Abstract

The UK Department of Health's perspective of commissioning is the means by which we secure the best possible health outcomes and the best possible healthcare within the resources made available by the taxpayer.
This article identifies how the commissioning of laboratory medicine fits into the commissioning framework. Laboratory services clearly have an integral role in numerous patient care pathways; however, the laboratory has traditionally been considered as a factory producing numeric results. The focus is now shifting towards a customer-focused service-based provision, ensuring that the appropriate tests are requested, measured and interpreted correctly to optimize patient care. The authors highlight the fact that the commissioning of laboratory services should be based on what it contributes to the care pathway, rather than the number of results that can be delivered at a certain cost.

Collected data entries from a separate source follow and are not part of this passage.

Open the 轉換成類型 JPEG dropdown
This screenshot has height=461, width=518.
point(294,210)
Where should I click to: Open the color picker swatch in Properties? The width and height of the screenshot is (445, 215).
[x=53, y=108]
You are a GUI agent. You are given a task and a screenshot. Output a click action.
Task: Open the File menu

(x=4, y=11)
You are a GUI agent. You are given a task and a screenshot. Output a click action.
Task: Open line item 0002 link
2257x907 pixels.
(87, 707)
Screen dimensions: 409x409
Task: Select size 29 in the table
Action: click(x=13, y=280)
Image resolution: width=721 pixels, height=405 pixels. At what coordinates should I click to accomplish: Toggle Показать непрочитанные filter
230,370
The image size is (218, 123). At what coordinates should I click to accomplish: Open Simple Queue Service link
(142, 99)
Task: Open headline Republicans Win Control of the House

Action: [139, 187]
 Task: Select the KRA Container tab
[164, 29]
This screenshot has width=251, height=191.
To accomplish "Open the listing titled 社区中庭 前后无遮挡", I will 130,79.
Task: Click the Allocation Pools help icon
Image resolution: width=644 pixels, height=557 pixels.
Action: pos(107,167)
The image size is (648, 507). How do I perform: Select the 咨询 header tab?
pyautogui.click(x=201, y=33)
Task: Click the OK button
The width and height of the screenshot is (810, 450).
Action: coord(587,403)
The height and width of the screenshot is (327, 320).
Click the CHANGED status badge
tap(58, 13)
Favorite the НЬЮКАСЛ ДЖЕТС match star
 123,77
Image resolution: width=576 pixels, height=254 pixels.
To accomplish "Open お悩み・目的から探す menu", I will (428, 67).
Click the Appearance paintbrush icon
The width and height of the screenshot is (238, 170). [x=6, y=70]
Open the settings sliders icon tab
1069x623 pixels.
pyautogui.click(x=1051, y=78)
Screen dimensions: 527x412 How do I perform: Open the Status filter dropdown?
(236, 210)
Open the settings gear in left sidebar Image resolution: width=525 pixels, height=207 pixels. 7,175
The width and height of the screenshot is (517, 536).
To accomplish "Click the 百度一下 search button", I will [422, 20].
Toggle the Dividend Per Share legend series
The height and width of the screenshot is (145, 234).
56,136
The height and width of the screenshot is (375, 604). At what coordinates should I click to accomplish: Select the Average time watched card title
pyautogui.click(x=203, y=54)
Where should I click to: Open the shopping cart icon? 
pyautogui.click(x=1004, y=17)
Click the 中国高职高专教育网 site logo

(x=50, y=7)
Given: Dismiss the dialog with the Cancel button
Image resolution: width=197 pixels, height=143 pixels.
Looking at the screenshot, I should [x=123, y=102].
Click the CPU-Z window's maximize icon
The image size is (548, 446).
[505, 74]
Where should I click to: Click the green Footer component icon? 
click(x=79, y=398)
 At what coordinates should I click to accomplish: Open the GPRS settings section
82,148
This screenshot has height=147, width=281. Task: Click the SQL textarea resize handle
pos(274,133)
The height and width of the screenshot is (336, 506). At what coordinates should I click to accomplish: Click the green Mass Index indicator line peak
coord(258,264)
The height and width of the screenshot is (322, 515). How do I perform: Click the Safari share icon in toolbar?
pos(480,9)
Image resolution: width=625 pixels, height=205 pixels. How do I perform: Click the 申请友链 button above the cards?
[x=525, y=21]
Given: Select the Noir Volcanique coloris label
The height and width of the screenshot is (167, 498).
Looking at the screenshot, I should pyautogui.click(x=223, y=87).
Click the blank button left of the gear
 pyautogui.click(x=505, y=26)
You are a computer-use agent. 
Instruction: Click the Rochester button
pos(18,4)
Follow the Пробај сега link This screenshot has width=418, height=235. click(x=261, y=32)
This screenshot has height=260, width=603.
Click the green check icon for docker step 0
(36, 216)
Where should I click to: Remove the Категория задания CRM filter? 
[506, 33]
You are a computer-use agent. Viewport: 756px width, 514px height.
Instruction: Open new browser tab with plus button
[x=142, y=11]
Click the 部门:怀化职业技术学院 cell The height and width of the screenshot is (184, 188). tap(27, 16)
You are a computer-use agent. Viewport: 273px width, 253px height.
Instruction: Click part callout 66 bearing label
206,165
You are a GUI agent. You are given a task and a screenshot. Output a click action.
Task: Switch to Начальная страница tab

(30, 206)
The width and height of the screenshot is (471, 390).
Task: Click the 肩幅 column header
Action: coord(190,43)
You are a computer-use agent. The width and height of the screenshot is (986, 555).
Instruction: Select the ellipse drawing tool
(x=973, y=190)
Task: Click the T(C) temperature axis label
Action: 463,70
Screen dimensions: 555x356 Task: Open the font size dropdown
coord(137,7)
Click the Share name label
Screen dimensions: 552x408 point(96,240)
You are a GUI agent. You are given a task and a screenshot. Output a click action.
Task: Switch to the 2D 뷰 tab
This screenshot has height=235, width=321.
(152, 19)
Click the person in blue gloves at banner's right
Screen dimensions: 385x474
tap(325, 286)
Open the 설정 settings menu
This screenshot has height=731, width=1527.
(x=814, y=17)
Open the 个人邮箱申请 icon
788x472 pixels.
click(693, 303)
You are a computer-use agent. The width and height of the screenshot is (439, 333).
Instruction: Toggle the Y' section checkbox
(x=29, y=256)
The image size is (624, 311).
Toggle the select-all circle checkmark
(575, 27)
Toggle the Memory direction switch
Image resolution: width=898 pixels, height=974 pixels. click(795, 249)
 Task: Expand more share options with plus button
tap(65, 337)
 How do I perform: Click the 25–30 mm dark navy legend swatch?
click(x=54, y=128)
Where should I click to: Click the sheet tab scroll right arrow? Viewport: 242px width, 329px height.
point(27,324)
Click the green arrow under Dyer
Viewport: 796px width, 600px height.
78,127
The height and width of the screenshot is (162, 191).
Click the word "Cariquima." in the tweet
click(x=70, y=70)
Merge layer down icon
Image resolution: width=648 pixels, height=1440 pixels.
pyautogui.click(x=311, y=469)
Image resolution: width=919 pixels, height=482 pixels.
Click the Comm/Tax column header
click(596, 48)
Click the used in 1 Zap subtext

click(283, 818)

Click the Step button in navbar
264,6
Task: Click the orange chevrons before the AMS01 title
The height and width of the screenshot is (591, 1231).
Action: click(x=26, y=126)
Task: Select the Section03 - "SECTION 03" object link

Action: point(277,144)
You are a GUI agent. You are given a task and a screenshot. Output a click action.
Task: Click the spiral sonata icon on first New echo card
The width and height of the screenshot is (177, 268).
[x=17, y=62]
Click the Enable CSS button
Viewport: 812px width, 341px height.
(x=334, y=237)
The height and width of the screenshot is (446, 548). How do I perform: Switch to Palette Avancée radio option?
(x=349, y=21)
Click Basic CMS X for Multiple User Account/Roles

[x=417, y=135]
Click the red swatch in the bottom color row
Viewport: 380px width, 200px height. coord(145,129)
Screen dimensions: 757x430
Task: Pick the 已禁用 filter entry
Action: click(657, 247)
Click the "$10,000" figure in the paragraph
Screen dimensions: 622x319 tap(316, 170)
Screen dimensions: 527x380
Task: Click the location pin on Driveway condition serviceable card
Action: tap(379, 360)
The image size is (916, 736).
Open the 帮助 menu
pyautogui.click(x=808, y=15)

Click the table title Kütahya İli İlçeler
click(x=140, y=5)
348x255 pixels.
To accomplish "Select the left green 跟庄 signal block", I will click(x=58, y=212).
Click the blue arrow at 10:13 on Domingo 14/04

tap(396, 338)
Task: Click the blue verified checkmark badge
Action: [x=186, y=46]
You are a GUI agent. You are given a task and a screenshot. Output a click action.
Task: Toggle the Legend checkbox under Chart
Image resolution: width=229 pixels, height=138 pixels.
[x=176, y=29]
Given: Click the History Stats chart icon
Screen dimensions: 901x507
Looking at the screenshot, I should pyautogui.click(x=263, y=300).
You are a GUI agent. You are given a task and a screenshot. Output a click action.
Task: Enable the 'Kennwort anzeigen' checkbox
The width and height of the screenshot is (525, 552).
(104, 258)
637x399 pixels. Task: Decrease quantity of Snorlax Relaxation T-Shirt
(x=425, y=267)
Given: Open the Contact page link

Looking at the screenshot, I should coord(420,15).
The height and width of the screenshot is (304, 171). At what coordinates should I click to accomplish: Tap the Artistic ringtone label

A total of 152 primary care trusts (PCTs) are now at the centre of the National Health Service (NHS) and control 80% of the NHS budget, equating to around £72 billion in 2007–2008. The authors state that the first goal of commissioning is to establish the PCT commissioners' needs and how the laboratory service can help to meet those needs. This may involve the introduction of new tests or provision of point of care testing as well as maintaining the core features of the existing laboratory medicine service.
Pathology can facilitate the redesign and optimization of patient care pathways, as indicated by recent evidence confirming that brain natriuretic peptide can be used to guide and monitor therapy in heart failure more efficiently than previous methods.
The authors conclude that there is an urgent need to reform the business model, shifting towards ‘service-centric’ as apposed to ‘production-centric’ organizations. Reforms in resource management as well as financial management and business management are required to meet the challenges of commissioning laboratory services.